EXERCISE PASSAGE →
------------------------------------------------------------

Parser and Analysis Tool Landscape¶

Technical comparison of parsing approaches for security reachability analysis.

Why Parser Choice Matters¶

Security-grade reachability analysis requires:

Type resolution - Know the actual types being called
Call graph construction - Trace execution paths
Semantic understanding - Understand framework patterns
Cross-package analysis - Follow imports and dependencies

Not all parsers provide these capabilities.

Tree-sitter: Strengths and Limitations¶

Tree-sitter is widely used for multi-language parsing.

What Tree-sitter IS Good For¶

Fast incremental parsing
Syntax trees (CST, not semantic AST)
Editor tooling and syntax highlighting
Code navigation
Language-agnostic structural queries

What Tree-sitter is NOT Good For¶

Type resolution
Call graph construction
Semantic reachability
Framework understanding
Vulnerability analysis

Key insight: Tree-sitter is a front-end parser, not an analysis engine.

For security reachability:

Tree-sitter alone cannot determine if a vulnerable function is actually called.

Language-Specific Analysis Tools¶

Serious reachability analysis requires compiler-level APIs:

Go¶

Recommended: go/ast + go/types + golang.org/x/tools/go/ssa

Go is exceptionally well-suited for reachability because:

Static typing with minimal reflection
First-class analysis tooling in stdlib
go/callgraph for call graph construction
go/ssa for SSA-form analysis
Standardized module system

Tools like govulncheck achieve high precision due to these capabilities.

Java¶

Recommended: Eclipse JDT, Soot, WALA

Tool	Use Case
Eclipse JDT	AST + compiler frontend
Soot	Bytecode analysis, call graphs
WALA	Points-to analysis, slicing
Spoon	AST transformation

Java bytecode analysis (via Soot) often provides better precision than source analysis.

------------------------------------------------------------

PROVIDED DATA →
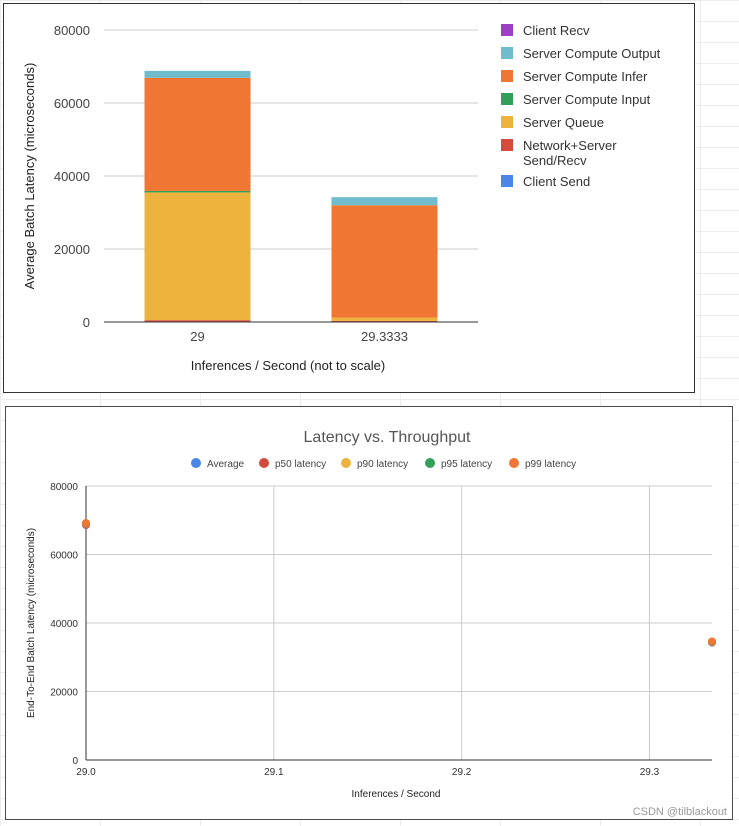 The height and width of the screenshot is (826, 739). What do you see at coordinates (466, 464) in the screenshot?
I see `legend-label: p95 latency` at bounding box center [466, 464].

------------------------------------------------------------

EXERCISE REQUIREMENTS → Pick up the comparison of parsing tools for security reachability analysis, the text above the listing, right after its last sentence and in the same style.

RESPONSE TO THIS EXERCISE →
TypeScript / JavaScript¶

Recommended: TypeScript Compiler API

The TypeScript compiler API provides:

Full type information
Symbol resolution
Call graph extraction
Module resolution

For JavaScript without types, analysis precision degrades significantly.

Python¶

Challenge: Dynamic typing limits static analysis precision.

Tool	Capability
`ast` module	Basic AST (stdlib)
mypy internals	Type inference
Pyright	Type checking

Python reachability often requires runtime analysis or conservative approximation.

C / C++¶

Recommended: Clang/LLVM LibTooling

Clang AST is arguably best-in-class for C/C++:

Rich semantic information
Used by CodeQL, many SAST tools
LLVM IR for deeper analysis

Rust¶

Recommended: rustc internals, MIR

Level	Use Case
`syn` crate	AST parsing
HIR	High-level IR
MIR	Mid-level IR (comparable to Go SSA)

MIR provides the best precision for Rust reachability.

C# / .NET¶

Recommended: Roslyn Compiler APIs

Roslyn provides:

Full semantic model
Symbol resolution
Flow analysis
Refactoring engines

One of the strongest analysis ecosystems outside of Go.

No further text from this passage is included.